Depuis quelques mois, les images de mes enfants en flammes se pelotonnant dans une armoire et, de temps à autres, le rêve du jeune soldat mort en secourant son ami me hantent. Je sais depuis longtemps qu'il s'agit de Paul. L'aspect autrefois prémonitoire de ce vieux cauchemar me fait peur. Que va-t-il se passer pour que, vingt ans plus tard, mes songes ressurgissent?

Septembre 1939

Une catastrophe oubliée refait surface. La France et l’Angleterre déclarent la guerre à l’Allemagne. Plusieurs innocents ont étés et seront assassinés. Plusieurs enfants mourront comme sont morts les miens. Tout ce que je possédais de plus précieux s’était alors écroulé. Je ne peux laisser des innocents mourir encore une fois. J’aurais le sentiment de me trahir, surtout que j'ai eu le pressentiment de ce qu'il allait se passer. Pourtant, je sens qu’à moi seule je ne pourrai rien changer. Je me rétracte dans mes souvenirs, manifestant moins d’entrain à l’avancement de ma cause.

1940 

Je me sens comme le rossignol de la Claire Fontaine. Avec l’institution du gouvernement Godbout est venu le droit de vote des Québecoises. Marie est découragée de me voir continuer à me rouler dans ma torpeur et me menace gentiment de me mettre à la porte si je ne souris plus. Elle m'offre de me trouver un emploi pour me changer les idées. C'est facile, depuis le début de la guerre d'obtenir du travail. Les nouvelles des ravages de la guerre en France suffissent à me faire décourager dans cette tentative de divertissement. Les victimes sont nombreuses, et le bilan s'alourdit toujours.

Décembre 1945 

La guerre est terminée, le droit de vote, acquis depuis cinq ans au Québec et depuis plus d'un an en France. Marie Lacoste-Gérin-Lajoie, mon amie, est morte. Plus rien ne me motive. À la veille de Noël, je quitte moi-même le domicile des Gérin-Lajoie.
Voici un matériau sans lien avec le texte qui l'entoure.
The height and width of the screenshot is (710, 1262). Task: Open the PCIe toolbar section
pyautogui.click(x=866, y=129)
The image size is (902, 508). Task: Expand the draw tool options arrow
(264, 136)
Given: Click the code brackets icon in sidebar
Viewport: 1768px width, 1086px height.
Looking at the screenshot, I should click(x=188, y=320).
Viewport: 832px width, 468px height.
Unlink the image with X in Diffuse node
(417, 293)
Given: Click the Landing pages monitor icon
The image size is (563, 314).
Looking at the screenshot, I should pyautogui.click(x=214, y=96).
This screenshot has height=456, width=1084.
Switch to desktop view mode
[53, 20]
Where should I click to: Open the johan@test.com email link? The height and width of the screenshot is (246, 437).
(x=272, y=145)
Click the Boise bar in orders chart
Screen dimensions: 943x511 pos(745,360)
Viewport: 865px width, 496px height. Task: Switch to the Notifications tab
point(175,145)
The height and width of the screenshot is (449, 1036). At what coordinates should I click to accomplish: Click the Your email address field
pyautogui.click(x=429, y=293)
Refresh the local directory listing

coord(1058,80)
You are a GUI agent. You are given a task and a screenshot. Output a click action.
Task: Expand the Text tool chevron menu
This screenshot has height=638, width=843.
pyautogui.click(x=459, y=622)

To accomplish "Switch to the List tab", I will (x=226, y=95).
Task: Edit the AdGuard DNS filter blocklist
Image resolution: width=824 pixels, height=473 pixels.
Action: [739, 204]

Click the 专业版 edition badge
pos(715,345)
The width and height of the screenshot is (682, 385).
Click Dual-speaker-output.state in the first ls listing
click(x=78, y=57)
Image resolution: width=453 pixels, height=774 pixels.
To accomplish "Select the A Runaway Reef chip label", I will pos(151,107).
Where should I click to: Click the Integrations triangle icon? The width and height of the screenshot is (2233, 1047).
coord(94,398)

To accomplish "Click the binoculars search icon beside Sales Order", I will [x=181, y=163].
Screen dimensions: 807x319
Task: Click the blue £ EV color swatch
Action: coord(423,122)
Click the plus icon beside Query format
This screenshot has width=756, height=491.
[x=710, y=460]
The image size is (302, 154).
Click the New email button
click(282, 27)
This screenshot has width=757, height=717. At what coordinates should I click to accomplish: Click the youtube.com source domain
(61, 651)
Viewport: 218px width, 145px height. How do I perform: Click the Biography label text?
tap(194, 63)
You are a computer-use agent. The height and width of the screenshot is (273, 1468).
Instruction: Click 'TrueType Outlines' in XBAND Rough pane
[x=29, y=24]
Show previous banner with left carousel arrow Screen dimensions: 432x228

Je loue un appartement miteux avec le maigre legs qu’elle a pu me donner en décédant. Je fréquente de plus en plus souvent des bars mal famés, où je me réfugie dans un coin et parle pendant des heures à Paul. Le jour, je traîne dans les parcs, et je regarde Joséphine et Georges courir avec les autres enfants. Je suis au bord du gouffre.

Mars 1946 

Je regarde les blocs de glace s'entrechoquer sous mes pieds. Du haut du pont , je vois, sur un îlot glacé, Joséphine, le visage entouré de flammes, pelotonnée contre Georges, déjà carbonisé, dans un creux du glacier. Sur un autre, Paul me faisant signe de venir le rejoindre, le soleil miroitant sur la glace au travers du trou de balle qui le traverse, son sourire étincelant aux lèvres. Son sourire qui a toujours su me faire fondre. Flaque que je deviens, je coule rejoindre mes semblables, gouttes d'eau, femmes déchues, hommes morts et enfants disparus.